Table 4 indicates that our method has addressed the issues of diffuse tumor segmentation previously described and achieves the best results. Our model utilizes dilated convolutions of various sizes to generate a multi-scale receptive field. This allows the model to focus more accurately on diffuse tumors. The modification of 3D convolution in channel attention enhances the model’s analytical ability of the internal correlation and interlayer continuity of 3D MRI images. These two enhancements lead to an increased weight to the diffuse tumor portion, thereby improving segmentation precision. Comparing with other segmentation methods, our improved attention module has been proven superior in segmenting diffuse tumors based on MRI images of PCNSL.
Future work
Due to the rarity of PCNSL, there is no public dataset, and research on PCNSL segmentation is limited. Pennig et al. [36] used a 3D convolutional neural network trained on gliomas to provide segmentation of PCNSL comparable to manual segmentation; it is the only work that used deep learning based method to segment the PCNSL. Compared with their study, our improved attention module proposed in this paper compensates for its deficiencies in attention, enabling the model to learn more feature information about the tumor region.
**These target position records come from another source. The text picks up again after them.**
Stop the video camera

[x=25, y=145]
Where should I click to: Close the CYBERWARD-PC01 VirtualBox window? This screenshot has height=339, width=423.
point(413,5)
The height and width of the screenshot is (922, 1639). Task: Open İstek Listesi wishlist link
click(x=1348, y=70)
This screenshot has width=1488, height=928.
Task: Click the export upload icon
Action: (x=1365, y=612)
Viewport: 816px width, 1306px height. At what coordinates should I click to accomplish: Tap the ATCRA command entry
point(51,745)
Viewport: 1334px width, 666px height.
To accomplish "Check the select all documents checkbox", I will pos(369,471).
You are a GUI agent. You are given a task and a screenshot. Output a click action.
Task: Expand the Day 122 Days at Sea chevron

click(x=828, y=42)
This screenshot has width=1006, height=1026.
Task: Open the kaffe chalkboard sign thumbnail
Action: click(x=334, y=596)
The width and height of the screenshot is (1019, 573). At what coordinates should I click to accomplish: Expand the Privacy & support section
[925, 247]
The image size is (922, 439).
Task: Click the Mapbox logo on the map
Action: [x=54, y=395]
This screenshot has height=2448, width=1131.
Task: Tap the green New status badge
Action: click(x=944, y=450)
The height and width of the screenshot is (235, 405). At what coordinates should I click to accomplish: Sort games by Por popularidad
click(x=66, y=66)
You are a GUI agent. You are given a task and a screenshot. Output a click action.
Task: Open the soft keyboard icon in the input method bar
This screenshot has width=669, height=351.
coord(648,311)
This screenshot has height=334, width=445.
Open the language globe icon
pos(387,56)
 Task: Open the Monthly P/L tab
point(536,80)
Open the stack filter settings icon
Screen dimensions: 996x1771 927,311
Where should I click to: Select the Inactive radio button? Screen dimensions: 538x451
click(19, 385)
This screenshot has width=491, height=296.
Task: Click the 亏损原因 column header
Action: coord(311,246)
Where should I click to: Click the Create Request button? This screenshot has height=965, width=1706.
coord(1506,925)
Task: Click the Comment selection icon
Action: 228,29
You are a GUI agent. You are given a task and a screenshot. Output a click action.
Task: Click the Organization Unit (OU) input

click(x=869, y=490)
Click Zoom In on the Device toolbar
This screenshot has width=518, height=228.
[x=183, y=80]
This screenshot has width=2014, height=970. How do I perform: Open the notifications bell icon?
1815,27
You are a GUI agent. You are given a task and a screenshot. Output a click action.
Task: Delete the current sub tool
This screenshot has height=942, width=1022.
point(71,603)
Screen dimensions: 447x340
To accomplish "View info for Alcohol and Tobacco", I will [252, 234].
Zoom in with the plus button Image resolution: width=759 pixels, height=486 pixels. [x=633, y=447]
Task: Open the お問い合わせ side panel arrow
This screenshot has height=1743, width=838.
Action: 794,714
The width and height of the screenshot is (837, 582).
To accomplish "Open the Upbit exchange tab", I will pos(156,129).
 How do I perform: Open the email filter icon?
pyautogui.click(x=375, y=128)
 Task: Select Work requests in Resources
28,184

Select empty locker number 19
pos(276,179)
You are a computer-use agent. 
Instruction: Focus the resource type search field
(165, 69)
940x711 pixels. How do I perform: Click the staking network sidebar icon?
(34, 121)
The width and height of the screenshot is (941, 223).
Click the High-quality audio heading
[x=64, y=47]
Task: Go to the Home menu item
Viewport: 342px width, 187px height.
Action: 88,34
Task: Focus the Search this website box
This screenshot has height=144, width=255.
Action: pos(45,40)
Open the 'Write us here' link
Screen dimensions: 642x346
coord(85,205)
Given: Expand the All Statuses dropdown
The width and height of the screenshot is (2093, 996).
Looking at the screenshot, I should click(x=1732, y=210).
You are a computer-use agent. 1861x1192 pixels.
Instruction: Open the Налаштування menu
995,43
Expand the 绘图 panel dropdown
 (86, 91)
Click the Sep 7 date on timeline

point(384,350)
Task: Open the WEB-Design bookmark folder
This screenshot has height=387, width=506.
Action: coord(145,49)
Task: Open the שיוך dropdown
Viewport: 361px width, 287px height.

Also, the nnU-Net used in this paper performs better than the 3D-CNN model used in their work, considering the aspects of preprocessing, data augmentation, and post-processing. This study presents a novel attention-based model for PCNSL segmentation, outperforming existing methods and potentially offering better outputs for PCNSL diagnosis using MR images. However, we acknowledge the ongoing requirement to enhance our dataset by incorporating more samples and from diverse modalities. On the other hand, since PCNSL lesions are relatively dispersed and small, extensive annotation work also poses a notable challenge that needs to be addressed. In future work, we will collect more multimodal PCNSL data samples and perform multi-objective annotation to optimize our segmentation model and attention module.
Conclusion
In this study, we presented a new feature-fusion-attention-based segmentation model to segment the PCNSL. By incorporating multi-scale dilated convolutions and utilizing the AFF3D module for multi-scale fusion, the proposed method enables the model to focus more on the location, region and information at different scales of the tumor, and the correlation between local features and global spatial features was used to guide the segmentation task. The experiments showed that the proposed method could provide improving results quantitatively and qualitatively in the PCNSL segmentation task than the comparative methods. This work is the first study to introduce the attention module to automatically segment the PCNSL based on MRI images, which can provide clinical use in MRI images for PCNSL.
Footnotes
Acknowledgments
The authors are grateful for the funding support from the Fujian Province Science and Technology Innovation Joint Fund, Pudong New Area Science and Technology Development Fund and Shanghai Municipal Alliance for Clinical Competence Improvement and Advancement in Neurosurgery
Conflict of interest
The authors have no relevant conflicts of interest to disclose.